• Bipedalism began 8.7 million years ago

    From JTEM is my hero@21:1/5 to All on Fri Jan 20 23:00:01 2023
    Bear with me...

    If Lucy's ilk are "Established" as bipedal, from the Laetoli footprints,
    and Sahelanthropus tchadensis appears MORE (not less) adapted to
    bipedalism in important ways, then we're already pushing the origins
    to bipedalism back more than 7+ million years ago.

    I might even argue that Sahelanthropus tchadensis, being closer to
    the origins of bipedalism, would have had less time, opportunity
    (reason) to evolve back away from it than some later species..

    I said I might.

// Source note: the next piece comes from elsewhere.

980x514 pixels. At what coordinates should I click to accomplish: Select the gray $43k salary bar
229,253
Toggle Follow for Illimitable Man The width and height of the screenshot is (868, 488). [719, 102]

I might. I might not but, yeah, I might.

    (You never know with me)

    So, when did bipedalism arise? Throwing out guesses here... 8.7
    million years ago. Which should come as no surprise, come to
    think about it, because I put that in the subject line... damn. Gave
    it all away. No "Big Reveal."

    Why then? Because Yellowstone erupted and it was earth
    shattering.

    Check Wiki on the timing:

    https://en.wikipedia.org/wiki/Tortonian

    It was a global catastrophe. It was, in any and every real
    sense, the kind of "Sink or swim" event where populations had
    to evolve or die -- "Publish or Perish." And that's the sort of thing
    which is going to heavily favor populations that both live
    towards the equator AND live along the ocean. Not inland, the
    coast.

    When you have a super volcanic eruption on that scale you...

    #1. Don't want to be in the northern hemisphere. That's who is
    always going to take the brunt of it, recover last.

    Take my word on it. I only know about 90^347 times as much
    about "Climate" as the average Extinction Rebellion or Greta
    acolyte so, clearly I'm no expert. don't expect me to explain it to
    you. Suffice it to say that the whole world is screwed by events
    on this scale, the northern hemisphere doubly so. Find someone
    smarter to work out the details.

    #2. You want to be as close to the equator as you can, because
    when the Volcanic Winter hits you want as much breathing
    room as you can muster.

    #3. You want to be on the coast. The ocean moderates the climate.
    The coast is cooler in the summer because it takes a hell of a lot of
    energy to warm up all that water. And it's warmer in the winter
    because it's holding a lot of energy, releasing it.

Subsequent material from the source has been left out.